So the weekend begins. For me, since I usually work on the weekends, they aren’t such a big deal. Except I have two days off in a row (such luxury! All I have to do is clean house and do homework) and a story in my head talking to me. Or rather, in this tale’s case, talking, while I listen. I’m still trying to stem off the flow on this one. I will begin as soon as finals are over, but before, I need to study. Why are the stories always loudest when we least need them to be? And inversely, they fall silent when there is nothing to do but stare at the blank page or blinking cursor. Frustrations and annoyances.
Yet still I write. So why write? Because ever since I was perhaps ten, I have been telling myself stories at times I couldn’t have a book in my hands. I started to write them on paper much later (from a child’s POV) because I hated physically writing up until I was 14. Mom had to stand over me with a whip and a chair (kidding, kidding!) to get me to put more than two sentences on paper. It wasn’t until I had an English teacher not-my-mother who coaxed a story out of me that I discovered the wonder there is in penning a tale.
But somewhere in the next few years it all went askew, and I wound up writing poetry until I was married and a mother. Then the stories became the thing, although the poetry still kept persisting (against my will, you understand, and rarely shared. Most of it is beyond bad). I don’t believe I ever finished a full story, though. I just wrote beginnings, and genealogies, and maps, and…
It wasn’t until just a couple of years ago that I discovered why I couldn’t finish a story (beyond sheer immaturity, because I know that was part of it). I was outlining and plotting too much on paper. Essentially, by laying out those bare bones, my mind was satisfied, and the tale was told, and my muse said “Oooh! Shiny!” and went on to another project. So it isn’t that I want to be a pantser, it’s that I have to be one. Although with Trickster Noir I learned that I could plot ahead a bit, to keep the tale on track, but not too much.
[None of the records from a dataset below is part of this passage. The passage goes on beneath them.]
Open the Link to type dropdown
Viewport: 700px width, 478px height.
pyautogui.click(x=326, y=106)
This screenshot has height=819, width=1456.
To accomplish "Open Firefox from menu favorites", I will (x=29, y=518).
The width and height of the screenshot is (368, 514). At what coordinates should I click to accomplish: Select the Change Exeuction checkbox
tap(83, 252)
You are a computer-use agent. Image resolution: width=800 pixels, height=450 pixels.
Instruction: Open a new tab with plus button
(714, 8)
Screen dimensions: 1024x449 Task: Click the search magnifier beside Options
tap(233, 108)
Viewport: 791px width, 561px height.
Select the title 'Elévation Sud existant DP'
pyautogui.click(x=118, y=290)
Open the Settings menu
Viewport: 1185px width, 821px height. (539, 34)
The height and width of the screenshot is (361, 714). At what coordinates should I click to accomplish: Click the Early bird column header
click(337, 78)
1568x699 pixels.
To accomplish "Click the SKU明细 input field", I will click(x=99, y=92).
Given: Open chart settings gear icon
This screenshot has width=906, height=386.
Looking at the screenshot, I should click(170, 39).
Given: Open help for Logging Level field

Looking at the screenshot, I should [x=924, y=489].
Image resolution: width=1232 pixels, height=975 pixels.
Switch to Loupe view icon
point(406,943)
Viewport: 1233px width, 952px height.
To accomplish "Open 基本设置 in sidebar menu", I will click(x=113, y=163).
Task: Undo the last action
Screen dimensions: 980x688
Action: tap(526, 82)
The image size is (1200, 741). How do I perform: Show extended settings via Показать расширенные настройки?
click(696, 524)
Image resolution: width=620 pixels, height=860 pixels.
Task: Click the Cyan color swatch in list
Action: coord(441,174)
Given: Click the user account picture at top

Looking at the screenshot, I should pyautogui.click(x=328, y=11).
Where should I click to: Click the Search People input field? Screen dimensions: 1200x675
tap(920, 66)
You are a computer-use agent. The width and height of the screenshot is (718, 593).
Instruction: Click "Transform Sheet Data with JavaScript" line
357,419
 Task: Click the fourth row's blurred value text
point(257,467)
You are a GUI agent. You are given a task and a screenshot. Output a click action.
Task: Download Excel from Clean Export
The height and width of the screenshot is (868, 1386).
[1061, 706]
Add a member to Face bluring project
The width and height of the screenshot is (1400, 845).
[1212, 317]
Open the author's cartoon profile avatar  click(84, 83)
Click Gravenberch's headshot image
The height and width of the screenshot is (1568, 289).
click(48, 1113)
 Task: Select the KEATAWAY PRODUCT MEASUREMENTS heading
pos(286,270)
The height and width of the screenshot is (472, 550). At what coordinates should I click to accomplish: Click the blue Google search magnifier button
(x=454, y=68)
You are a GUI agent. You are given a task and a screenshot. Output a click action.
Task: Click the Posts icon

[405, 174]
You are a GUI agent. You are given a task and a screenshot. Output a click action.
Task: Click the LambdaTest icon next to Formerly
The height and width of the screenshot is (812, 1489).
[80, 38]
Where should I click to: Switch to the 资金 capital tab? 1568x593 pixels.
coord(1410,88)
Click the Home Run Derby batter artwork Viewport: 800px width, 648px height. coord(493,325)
The other thing I learned about myself during the writing of Trickster (which is now available for purchase, by the way!) is that if I sit down and pound out words, with a set deadline, and few interruptions, I am capable of a prodigious wordcount in relatively little time. I know there are others who can write faster and more copiously, but the thing is, it’s only been a little over a year since my first novel was published, and three years since I began writing it. When I started on Vulcan’s Kittens I didn’t think I could ever write anything longer than 10K words. Putting out just under 100K in six weeks was… a revelation to myself.
I’m about to do it again. I have from May 16 to June 30 to write The God’s Wolfling. Ok, until June 27, so I have time to go to LibertyCon. So if you see me at the con and I seem a bit frayed about the edges and dreamy-eyed, that’s what it is. Post-partum euphoria. I’m not shooting for 100K for this book, that would be too long when the first one is less than 60K. But I’d like to hit at least 70K in this six-week period.
I’m already reading back through the first book, making notes (I did look, and there is no Android app for Scrivener. Since I use my tablet when I am at school or away from home to make the notes, I’m using Evernote for now. At home I get distracted too easily from it). So that’s the state of this writer. In need of coffee, and to attend to her list, but first I had a duty to my readers. It’s an odd thing, but you all keep me in line, some days. If I can’t help writing, it’s nice to know I have an audience and that’s not a wasted effort.